NCT is a twenty-three-member South Korean boy group under record label SM Entertainment, consisting of four sub-units, NCT U, NCT 127 (Taeil, Johnny, Taeyong, Yuta, Doyoung, Jaehyun, Winwin, Jungwoo, Mark and Haechan), NCT Dream (Mark, Renjun, Jeno, Haechan, Jaemin, Chenle and Jisung) and WayV (Kun, Ten, Winwin, Lucas, Xiaojun, Hendery and Yangyang), and members Shotaro and Sungchan, set to debut in a fifth future sub-unit. In 2016, NCT U debuted with the digital singles "The 7th Sense" and "Without You", which didn't gain immediate commercial success. However, “The 7th Sense” received attention from music critics for its unpredictability and uniqueness, with the platform Melon putting it a number 50 on its list “Top 100 K-pop Songs of All Time”. NCT 127's debut extended play NCT #127 and their following EP Limitless won them several new artist awards during late 2016 to early 2017, including at the 26th Seoul Music Awards and at the 6th Gaon Chart Music Awards. NCT #127 also earned them a nomination for Disc Bonsang at the 31st Golden Disc Awards. NCT Dream's debut digital single “Chewing Gum” and their subsequent single album The First received positive commercial reception.

With the release of their third EP Cherry Bomb, NCT 127 received various nominations, including for Album of the Year at the 8th Gaon Chart Music Awards, for the second quarter, while the lead single of the same name received nominations for Best Pop Song at the 14th Korean Music Awards and for Best Dance Performance — Male Group at the 2018 Mnet Asian Music Awards. NCT Dream's second  EP We Go Up earned them a nomination for Album of the Year at the 9th Gaon Chart Music Awards, for the third quarter.
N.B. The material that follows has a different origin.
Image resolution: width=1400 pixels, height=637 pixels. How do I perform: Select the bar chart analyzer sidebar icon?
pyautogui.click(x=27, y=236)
NCT 127's first studio album Regular-Irregular won the group a Disc Bonsang at the 33rd Golden Disc Awards and a Bonsang Award at the 28th Seoul Music Awards . WayV's debut single album The Vision won them Best New Asian Artist at the 2019 Mnet Asian Music Awards. NCT Dream's third EP We Boom won them a Disc Bonsang at the 34th Golden Disc Awards and a Bonsang Award at the 29th Seoul Music Awards.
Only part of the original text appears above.